A USDA Bureau of Animal Industry map
from 1923, shows fever ticks once extended across the southeastern United.States
from the Atlantic coast around to the Gulf Coast, into Kentucky, across the
bottom of Missouri and Kansas, into Oklahoma and southwest across Texas down to
the coast. The southern counties of California, down the Baja peninsula, were
also infested.
Thanks to the vigilance of cattle raisers
in the 500-mile quarantine zone, which ranges from .4 to 16 kilometers wide in
places, cattle fever ticks have not crept back into their traditional range.
However, the shift in the wildlife population of South Texas has caused an
increase in infested premises in Zapata County outside the quarantine zone.

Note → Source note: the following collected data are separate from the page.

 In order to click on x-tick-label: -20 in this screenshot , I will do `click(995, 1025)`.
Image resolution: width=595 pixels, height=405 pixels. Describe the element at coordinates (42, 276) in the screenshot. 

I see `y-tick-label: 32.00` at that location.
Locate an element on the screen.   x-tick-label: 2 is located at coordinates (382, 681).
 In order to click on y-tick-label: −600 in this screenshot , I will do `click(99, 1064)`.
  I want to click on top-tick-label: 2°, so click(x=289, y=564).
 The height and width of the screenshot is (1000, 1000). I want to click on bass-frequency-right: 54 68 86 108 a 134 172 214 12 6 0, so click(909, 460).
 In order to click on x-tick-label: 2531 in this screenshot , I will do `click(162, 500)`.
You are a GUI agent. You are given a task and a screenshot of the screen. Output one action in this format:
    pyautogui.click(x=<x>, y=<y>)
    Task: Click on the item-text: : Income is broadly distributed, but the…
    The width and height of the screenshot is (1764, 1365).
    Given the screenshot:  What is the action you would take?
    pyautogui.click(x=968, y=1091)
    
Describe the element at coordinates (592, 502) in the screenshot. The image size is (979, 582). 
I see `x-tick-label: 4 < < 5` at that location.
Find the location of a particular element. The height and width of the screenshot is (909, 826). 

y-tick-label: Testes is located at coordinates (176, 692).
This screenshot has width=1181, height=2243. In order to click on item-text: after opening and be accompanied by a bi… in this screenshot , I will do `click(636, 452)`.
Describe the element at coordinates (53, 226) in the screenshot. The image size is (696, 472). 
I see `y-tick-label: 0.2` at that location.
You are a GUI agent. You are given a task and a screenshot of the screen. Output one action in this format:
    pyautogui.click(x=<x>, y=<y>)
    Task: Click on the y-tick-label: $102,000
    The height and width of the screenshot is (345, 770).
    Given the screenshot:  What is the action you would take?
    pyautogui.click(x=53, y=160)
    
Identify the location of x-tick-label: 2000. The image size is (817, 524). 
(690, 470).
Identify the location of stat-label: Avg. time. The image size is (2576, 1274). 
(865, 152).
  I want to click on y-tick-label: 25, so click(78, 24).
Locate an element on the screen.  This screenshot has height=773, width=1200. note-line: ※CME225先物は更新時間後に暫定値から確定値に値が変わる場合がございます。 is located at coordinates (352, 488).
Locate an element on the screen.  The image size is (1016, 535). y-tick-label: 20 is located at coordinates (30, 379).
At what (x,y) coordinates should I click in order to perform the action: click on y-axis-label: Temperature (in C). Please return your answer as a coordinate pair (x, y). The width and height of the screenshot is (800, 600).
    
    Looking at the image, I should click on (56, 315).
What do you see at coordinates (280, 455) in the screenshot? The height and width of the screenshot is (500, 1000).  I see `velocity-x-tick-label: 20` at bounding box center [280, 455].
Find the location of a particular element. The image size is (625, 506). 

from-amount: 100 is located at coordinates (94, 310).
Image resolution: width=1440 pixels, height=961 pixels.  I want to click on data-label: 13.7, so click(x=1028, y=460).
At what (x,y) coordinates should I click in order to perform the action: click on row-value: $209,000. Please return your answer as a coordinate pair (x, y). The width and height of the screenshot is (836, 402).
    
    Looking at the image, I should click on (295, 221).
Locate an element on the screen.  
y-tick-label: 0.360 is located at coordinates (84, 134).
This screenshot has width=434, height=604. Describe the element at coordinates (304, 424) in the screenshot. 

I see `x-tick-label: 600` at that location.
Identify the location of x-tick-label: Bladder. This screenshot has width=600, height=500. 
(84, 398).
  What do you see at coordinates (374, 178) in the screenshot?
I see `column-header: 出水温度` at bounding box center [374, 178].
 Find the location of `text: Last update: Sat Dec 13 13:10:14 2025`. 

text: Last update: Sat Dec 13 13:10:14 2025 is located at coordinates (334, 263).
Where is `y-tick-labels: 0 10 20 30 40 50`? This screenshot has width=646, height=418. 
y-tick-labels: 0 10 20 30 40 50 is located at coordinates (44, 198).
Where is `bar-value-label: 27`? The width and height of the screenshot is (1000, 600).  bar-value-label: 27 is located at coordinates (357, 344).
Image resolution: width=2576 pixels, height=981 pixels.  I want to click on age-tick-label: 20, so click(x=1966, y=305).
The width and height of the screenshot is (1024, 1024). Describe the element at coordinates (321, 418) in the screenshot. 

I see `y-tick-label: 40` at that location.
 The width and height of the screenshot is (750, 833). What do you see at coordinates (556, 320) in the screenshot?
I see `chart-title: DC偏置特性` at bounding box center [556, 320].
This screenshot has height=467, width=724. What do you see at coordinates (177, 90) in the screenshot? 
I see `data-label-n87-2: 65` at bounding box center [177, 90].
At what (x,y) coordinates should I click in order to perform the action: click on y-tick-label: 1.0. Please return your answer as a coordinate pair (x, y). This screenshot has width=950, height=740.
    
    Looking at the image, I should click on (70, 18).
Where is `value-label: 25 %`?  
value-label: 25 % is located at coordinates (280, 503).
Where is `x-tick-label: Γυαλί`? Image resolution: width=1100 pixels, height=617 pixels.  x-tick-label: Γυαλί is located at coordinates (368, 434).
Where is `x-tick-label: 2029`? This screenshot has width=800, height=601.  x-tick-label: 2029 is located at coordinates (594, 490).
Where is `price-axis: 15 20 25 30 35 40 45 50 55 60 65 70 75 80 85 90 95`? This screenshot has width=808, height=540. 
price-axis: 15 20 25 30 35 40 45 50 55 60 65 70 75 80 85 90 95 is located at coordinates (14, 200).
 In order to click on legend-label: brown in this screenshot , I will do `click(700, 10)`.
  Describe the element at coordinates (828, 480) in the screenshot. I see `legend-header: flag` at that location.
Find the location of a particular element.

George said, "Warmer winters will affect
the population and survival of ticks. Warmer average temperatures throughout the
southern part of the U.S. would allow the ticks to spread their range."
It's a problem with staggering
implications for the entire for the entire U.S. beef industry. Eradication is
not easy; although a single treatment kills all the ticks on an animal, it will
not assure eradication because it does not prevent reinfestation.
"Only a long-range program can rid an
area of ticks," emphasizes USDA's Animal and Plant Health Inspection Service.
For this reason, APHIS dips every animal in an infested or exposed herd at
regular intervals for at least one year following direct or presumed contact
with the pest.
Texas and Southwestern Cattle Raisers Association is a
130-year-old trade organization whose 14,800 members manage
approximately 3.7 million cattle on 96.5 million acres of
range and pasture land, primarily in Texas and Oklahoma.